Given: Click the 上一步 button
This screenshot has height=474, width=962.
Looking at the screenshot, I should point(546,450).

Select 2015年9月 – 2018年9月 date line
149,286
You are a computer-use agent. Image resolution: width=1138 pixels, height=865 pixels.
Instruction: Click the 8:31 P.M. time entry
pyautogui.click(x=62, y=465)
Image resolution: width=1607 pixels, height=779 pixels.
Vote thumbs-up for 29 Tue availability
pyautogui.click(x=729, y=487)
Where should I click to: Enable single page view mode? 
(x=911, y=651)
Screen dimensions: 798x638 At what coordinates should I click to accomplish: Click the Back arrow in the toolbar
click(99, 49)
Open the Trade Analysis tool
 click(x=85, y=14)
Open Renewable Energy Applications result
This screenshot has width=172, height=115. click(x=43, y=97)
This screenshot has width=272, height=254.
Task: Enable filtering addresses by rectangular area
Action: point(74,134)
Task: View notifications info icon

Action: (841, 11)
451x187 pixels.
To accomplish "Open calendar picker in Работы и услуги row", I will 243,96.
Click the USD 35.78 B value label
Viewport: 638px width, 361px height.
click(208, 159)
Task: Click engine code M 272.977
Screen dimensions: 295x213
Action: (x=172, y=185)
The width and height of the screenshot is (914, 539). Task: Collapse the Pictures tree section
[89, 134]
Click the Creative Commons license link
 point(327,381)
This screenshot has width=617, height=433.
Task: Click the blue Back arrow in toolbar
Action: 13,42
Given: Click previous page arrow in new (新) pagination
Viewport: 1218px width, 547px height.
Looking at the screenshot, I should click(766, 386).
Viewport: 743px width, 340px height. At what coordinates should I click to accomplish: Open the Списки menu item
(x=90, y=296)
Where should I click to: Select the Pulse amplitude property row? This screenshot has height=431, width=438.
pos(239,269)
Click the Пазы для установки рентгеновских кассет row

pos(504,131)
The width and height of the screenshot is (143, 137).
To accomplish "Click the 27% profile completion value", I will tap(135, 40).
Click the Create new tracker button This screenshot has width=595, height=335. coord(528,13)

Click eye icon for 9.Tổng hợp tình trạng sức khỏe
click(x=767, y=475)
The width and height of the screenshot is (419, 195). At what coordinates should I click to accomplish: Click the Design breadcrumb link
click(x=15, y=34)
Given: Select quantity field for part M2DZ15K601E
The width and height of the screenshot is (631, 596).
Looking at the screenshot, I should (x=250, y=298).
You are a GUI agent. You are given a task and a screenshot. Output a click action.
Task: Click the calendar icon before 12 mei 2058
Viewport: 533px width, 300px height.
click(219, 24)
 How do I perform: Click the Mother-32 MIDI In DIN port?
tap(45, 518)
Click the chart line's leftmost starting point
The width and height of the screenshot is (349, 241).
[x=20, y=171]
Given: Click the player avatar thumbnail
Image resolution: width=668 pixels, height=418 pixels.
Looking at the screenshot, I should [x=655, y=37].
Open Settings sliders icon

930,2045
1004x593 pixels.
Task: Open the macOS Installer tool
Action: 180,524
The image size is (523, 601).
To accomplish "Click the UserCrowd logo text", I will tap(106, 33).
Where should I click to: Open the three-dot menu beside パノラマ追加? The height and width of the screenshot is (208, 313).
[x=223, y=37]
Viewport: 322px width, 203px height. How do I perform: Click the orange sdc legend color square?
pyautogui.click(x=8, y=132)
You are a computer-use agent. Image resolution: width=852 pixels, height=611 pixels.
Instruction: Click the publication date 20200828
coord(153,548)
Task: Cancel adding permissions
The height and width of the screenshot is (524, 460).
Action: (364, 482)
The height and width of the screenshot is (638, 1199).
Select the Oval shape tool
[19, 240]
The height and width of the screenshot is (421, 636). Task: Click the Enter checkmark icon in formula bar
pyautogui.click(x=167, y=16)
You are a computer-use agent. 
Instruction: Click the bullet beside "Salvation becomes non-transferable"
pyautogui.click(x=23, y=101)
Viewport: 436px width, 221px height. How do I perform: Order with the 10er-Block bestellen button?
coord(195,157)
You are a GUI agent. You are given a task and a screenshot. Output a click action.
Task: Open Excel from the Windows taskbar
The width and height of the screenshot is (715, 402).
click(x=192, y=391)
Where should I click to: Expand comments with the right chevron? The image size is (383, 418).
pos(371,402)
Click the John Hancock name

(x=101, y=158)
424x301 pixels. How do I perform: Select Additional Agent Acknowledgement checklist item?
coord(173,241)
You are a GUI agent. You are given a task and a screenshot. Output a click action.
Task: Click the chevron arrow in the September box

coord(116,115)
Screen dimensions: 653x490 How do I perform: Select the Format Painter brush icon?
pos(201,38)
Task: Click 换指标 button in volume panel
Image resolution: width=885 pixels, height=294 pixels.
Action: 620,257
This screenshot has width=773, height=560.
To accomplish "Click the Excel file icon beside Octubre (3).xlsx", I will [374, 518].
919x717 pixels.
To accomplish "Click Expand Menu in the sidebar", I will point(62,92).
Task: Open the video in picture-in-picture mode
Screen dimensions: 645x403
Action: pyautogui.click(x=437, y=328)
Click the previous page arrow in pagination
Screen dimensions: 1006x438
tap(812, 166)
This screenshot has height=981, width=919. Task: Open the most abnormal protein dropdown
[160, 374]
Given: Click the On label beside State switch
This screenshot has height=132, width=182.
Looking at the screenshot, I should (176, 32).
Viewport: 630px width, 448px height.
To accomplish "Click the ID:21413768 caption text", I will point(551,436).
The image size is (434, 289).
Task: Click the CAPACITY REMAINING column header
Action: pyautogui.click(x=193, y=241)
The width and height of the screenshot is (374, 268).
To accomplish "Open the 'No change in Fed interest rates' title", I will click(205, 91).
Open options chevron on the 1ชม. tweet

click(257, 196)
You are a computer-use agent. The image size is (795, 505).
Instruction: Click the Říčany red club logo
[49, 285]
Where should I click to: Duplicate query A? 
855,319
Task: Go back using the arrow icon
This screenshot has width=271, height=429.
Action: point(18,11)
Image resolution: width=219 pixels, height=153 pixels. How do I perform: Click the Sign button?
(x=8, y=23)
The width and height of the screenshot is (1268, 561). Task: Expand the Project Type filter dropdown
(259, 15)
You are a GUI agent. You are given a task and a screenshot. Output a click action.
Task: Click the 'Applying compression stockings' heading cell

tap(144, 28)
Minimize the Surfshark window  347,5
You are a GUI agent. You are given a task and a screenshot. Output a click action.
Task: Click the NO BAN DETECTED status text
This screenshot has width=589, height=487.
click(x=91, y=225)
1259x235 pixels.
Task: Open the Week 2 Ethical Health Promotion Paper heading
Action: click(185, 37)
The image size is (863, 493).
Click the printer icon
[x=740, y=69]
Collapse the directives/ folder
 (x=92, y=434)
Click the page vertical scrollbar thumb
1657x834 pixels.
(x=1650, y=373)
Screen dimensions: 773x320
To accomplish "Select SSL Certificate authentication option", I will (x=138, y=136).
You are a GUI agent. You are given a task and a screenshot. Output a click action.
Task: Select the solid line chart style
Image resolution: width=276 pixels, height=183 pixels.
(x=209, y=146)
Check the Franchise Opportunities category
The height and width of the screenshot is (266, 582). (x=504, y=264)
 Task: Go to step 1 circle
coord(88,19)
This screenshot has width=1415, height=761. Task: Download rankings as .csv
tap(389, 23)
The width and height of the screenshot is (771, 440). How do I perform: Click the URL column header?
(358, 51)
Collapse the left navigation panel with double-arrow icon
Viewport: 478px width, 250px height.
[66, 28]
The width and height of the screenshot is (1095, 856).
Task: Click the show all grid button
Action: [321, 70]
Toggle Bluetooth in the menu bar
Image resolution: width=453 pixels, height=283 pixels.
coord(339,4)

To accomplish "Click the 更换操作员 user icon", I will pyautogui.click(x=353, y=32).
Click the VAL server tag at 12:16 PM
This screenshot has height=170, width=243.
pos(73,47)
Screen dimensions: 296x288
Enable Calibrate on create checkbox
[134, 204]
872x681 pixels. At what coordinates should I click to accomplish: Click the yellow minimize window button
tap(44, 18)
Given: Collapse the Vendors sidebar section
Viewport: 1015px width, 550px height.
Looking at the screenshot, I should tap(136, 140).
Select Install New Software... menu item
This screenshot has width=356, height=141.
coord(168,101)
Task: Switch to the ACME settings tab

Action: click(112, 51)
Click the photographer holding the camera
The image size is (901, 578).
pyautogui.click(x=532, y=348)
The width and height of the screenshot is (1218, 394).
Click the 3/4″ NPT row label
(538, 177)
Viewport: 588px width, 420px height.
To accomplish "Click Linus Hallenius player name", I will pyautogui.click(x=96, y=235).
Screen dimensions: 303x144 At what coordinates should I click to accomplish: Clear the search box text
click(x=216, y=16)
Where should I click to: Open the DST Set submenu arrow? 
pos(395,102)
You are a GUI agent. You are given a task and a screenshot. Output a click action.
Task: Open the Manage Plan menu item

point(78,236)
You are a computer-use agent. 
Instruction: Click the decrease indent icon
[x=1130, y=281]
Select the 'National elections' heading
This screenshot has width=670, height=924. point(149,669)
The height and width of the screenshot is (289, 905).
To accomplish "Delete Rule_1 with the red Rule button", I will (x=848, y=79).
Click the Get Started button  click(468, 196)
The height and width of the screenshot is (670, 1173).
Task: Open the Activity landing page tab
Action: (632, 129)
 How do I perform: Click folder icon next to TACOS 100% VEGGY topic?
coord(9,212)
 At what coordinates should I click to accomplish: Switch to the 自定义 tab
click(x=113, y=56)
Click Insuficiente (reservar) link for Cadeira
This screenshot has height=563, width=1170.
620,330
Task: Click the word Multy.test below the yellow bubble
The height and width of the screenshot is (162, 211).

▶ **Exercise instructions**:
Please show the lines of the material that contain the string "Excel".

▶ **Exercise response**:
Task: Open Excel from the Windows taskbar
To accomplish "Click the Excel file icon beside Octubre (3).xlsx", I will [374, 518].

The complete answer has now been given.